This article on the early years of the T. S. Eliot Prize was written and added to the website in 2025.

The winner of T. S. Eliot Prize 1993 was Ciaran Carson for his collection First Language, published by the Gallery Press. He was awarded £5,000, the generous gift of Mrs Valerie Eliot, at an event at the Chelsea Arts Club, London, on 20 January 1994.

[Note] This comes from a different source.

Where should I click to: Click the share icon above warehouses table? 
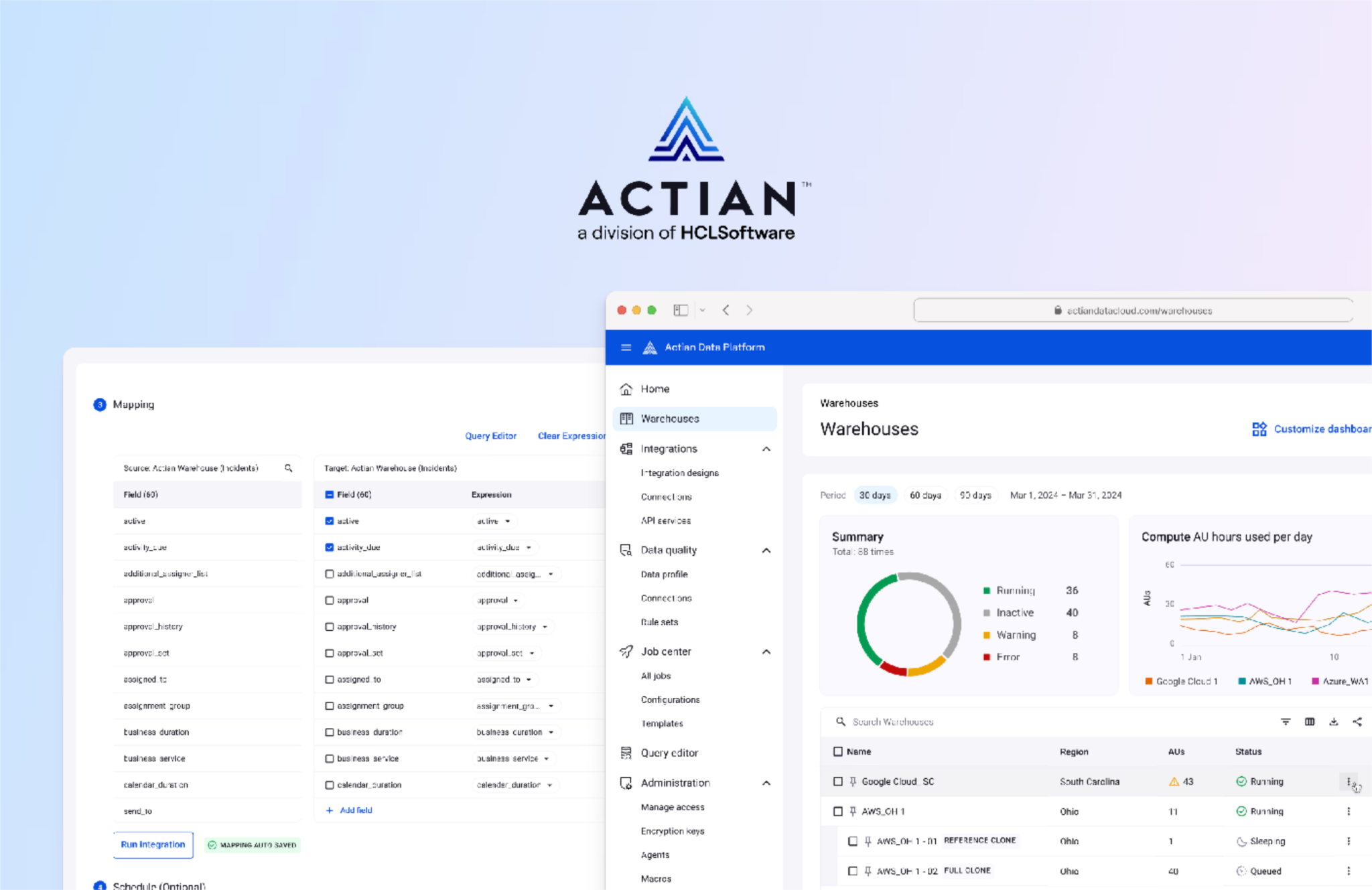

Carson’s collection was chosen from a shortlist of ten books. Judges Peter Porter (Chair), Edna Longley and John Lucas picked six collections from over 100 books submitted by publishers. The four Poetry Book Society Choices, chosen by PBS selectors Fleur Adcock and Robert Crawford, completed the list. The shortlisted collections were:
Simon Armitage – The Death of King Arthur (Faber & Faber)

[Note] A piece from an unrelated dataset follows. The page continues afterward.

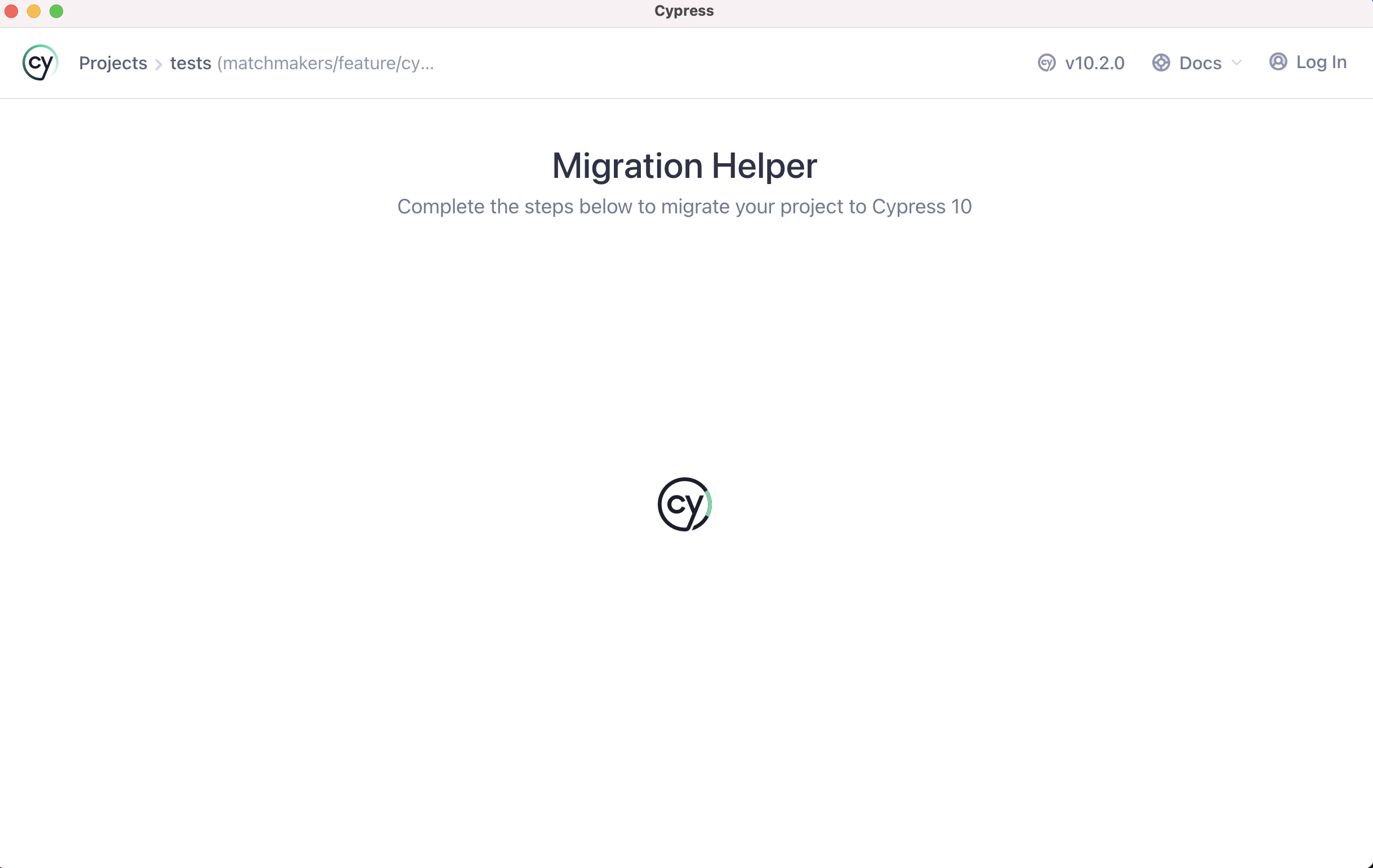This screenshot has height=868, width=1373.
Task: Click the truncated matchmakers/feature path text
Action: click(x=326, y=64)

Moniza Alvi – The Country at My Shoulder (Oxford Poetry / OUP)
Patricia Beer – Friend of Heraclitus (Carcanet Press)
Ciaran Carson – First Language (Gallery Press)
Carol Ann Duffy – Mean Time (Anvil Press)
Douglas Dunn – Dante’s Drum Kit (Faber & Faber)
James Fenton – Out of Danger (Penguin Poetry)
Stephen Knight – Flowering Limbs (Bloodaxe Books)
Les Murray – Translations from the Natural World (Carcanet Press)
Sharon Olds – The Father (Secker & Warburg)
Don Paterson – Nil Nil (Faber & Faber)
This article, compiled from contemporary reports, has been published to provide a fuller picture of the T. S. Eliot Prize history.
The T. S. Eliot Prize was inaugurated by the Poetry Book Society in 1993 to mark the Poetry Book Society’s fortieth birthday, and to honour its founding poet. The T. S. Eliot estate has provided the prize money since the Prize’s inception, and the T. S. Eliot Foundation took over the running of the Prize in 2016, following Inpress Books’ acquisition of the PBS.